Monarchs of the Ryukyu Kingdom sat in a chair like this in the seiden (main hall) to receive important political guests at Shurijo Castle, in what is now Okinawa, Japan. The facing dragons are symbols of the king and can be found in many places around the castle.

By Betty Gordon

© 2018 text and photos. All rights reserved.

This is the fourth in a series about my March 2018 trip to Okinawa and Tokyo, Japan, and Guam. See my April 8 post about Okinawan food specialties, and visits to a market and area known for its pottery; April 15 about the sinking of Japan’s Tsushima Mara and the deaths hundreds of schoolchildren during World War II; and April 29 about photographing newlyweds after their Shinto ceremony.

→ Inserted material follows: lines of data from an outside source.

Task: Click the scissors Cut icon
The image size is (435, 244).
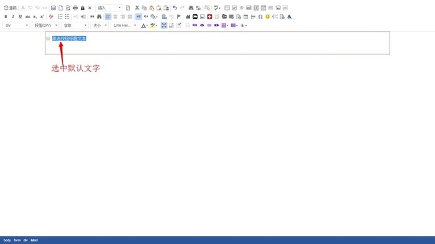Action: tap(137, 8)
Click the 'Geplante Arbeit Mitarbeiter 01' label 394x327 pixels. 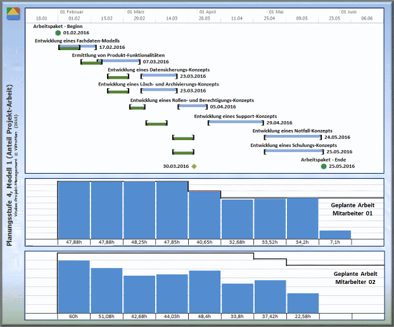click(x=353, y=210)
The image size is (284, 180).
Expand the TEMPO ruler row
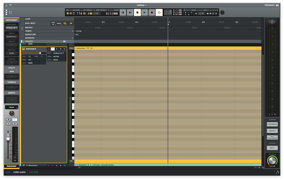(x=72, y=31)
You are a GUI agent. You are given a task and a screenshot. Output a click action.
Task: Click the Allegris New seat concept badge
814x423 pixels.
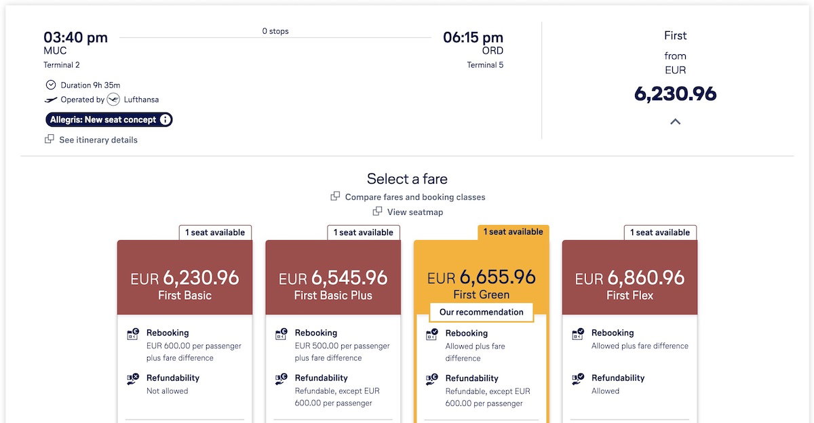[103, 120]
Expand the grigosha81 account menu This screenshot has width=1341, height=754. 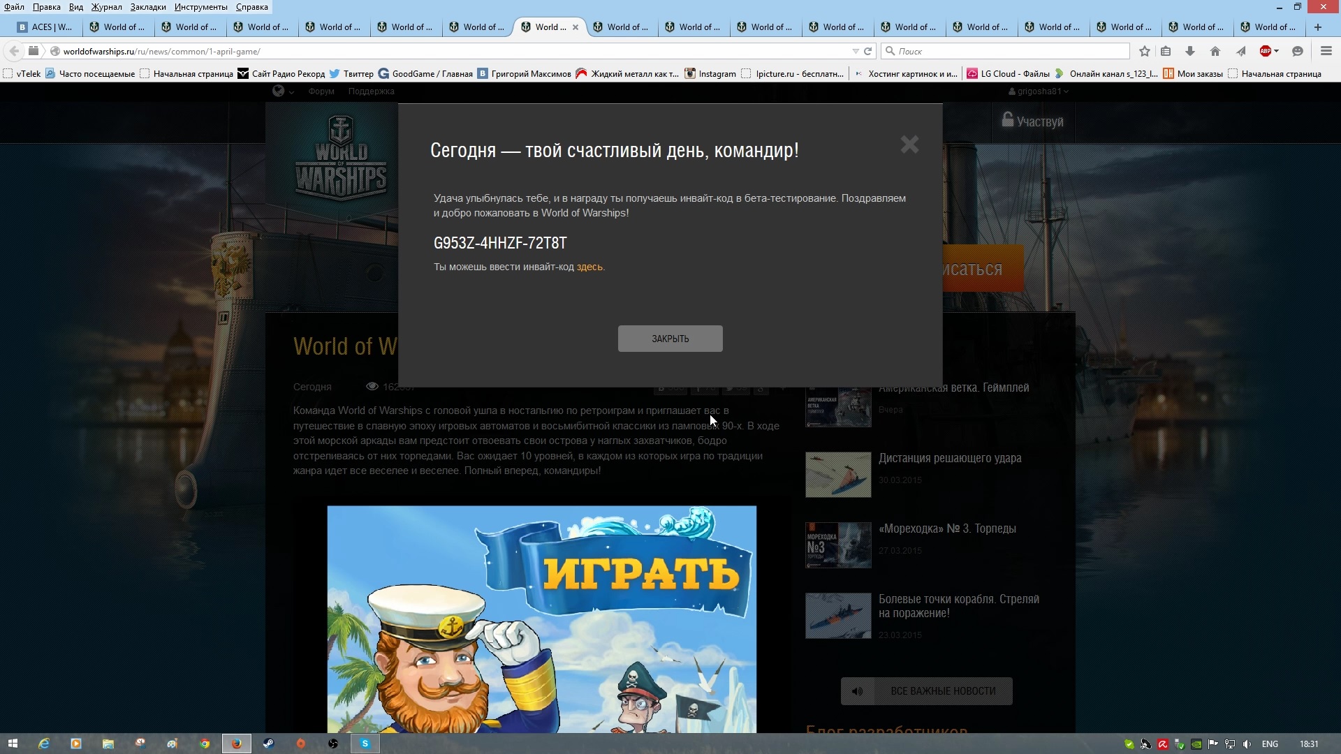pos(1039,91)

About a year before the American-led invasion of Okinawa began on April 1, 1945, the Japanese Army began digging in.


The Allies’ hard-fought Pacific Island victories were bringing World War II ever closer to Japan’s home islands, with horrific losses on the battlefield on both sides.

Japan’s Imperial forces were losing ships and aircraft at an unsustainable pace. With resources dwindling and resupply lagging far behind demand, it became clear to military planners that defense and counterattacking were now the best strategies to conserve what men and matériel they had left, and to delay as long as possible the Allies’ turning their attention to advancing toward Tokyo.

So in the spring of 1944, thousands of Japanese soldiers and Korean laborers, poorly fed and often ill-treated by senior officers, set about excavating coral, dirt and limestone without the aid of tunneling equipment — think pick ax and wheelbarrow — on the southern third of the island.

(The Japanese Army, outnumbered two to one in manpower, and with a tenth of the firepower of their enemy, knew they could not defend the entire island, though there would be brief, spirited resistance against U.S. Marines fighting in the north.)

Near Shuri, the second-largest town on the island, steep ridges, cliffs and dense foliage marked the landscape, the very features that would bedevil the attacking Americans. The castle itself, ringed by stone walls 20 feet thick at the base and some reaching 40 feet tall, was strategically perched on the highest point.

When Operation Iceberg began, the view west toward Naha, Okinawa’s largest town, would reveal a massive Allied armada hovering within easy striking distance of Shuri.

This was an entrance to the underground cave complex from where General Mitsuru Ushijima commanded Japan’s 32nd Army.

The caves beneath Shuri Castle became headquarters of the Japanese 32nd Army, under the command of General Mitsuru Ushijima. More than 1,000 men — the size of a fighting battalion — would be housed in timber-reinforced tunnels and side shafts that were 50 feet underground at their shallowest depth.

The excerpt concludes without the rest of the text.